VentureWire reported today that Clearwire's legal tussle over San Francisco Bay area spectrum took an odd turn Tuesday when a lawyer representing the community college district that the company has sued declared that its disputed spectrum lease had jumped in value from roughly $1.8 million to $18 million since it agreed to the deal seven months ago.
I detailed the battle first in this item. The Peralta Community College District had declined to lease the spectrum to Clearwire as it previously agreed to because, it said, Clearwire had failed to follow through with a couple of promises.
Like many educational institutions, Peralta had allotted chunks of the spectrum to Clearwire when its value was not deemed very high.

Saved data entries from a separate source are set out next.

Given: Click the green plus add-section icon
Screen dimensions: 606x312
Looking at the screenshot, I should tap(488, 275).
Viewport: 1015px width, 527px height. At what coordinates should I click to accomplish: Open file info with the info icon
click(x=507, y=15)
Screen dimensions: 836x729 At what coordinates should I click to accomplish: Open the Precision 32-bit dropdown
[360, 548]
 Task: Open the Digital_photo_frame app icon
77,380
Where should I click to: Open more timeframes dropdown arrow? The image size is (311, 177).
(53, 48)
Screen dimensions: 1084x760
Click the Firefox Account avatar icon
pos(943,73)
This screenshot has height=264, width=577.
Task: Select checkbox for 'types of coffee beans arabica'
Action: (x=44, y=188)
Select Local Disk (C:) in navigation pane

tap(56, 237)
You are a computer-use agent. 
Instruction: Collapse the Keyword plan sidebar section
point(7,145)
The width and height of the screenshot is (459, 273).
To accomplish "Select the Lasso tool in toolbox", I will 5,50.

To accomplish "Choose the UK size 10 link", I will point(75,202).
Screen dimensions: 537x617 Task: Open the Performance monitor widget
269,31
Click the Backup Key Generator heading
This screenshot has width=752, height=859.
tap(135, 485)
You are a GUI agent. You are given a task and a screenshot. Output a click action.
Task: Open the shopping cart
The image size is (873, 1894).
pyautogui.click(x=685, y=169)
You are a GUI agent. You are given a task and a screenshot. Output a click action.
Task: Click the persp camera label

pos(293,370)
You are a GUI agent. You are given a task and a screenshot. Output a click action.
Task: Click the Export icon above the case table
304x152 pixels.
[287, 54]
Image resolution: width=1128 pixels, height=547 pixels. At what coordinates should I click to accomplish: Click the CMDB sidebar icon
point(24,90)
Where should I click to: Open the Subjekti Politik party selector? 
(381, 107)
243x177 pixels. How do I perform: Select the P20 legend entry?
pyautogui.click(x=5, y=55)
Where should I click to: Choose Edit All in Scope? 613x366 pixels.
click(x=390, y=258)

Since then, Clearwire has started to roll out a precursor to WiMax wireless broadband Internet access.
VentureWire said attorneys on both sides said the 15-year lease agreed upon in December is worth $1.8 million. But during Tuesday's hearing in the Northern District Court of California, VentureWire reported that Harold Smith, an attorney representing Peralta, said: "We understand that these rights are worth approximately $18 million now."
That isn't surprising. A trademark of companies started by Craig McCaw, Clearwire's co-CEO, is that it buys up undervalued spectrum, finds a purpose for it, and creates a very valuable company surrounding it.
In its original complaint, Clearwire stressed how important the spectrum was to the company. It said that there was no additional spectrum available in the Bay Area, and it believed its competitors owned a significant portion of the rest.
At Tuesday's hearing, VentureWire said Judge Saundra Armstrong signed a preliminary injunction preventing Peralta from negotiating with third parties for the spectrum. A trial will be scheduled at a September conference, and could possibly get under way before the end of the year.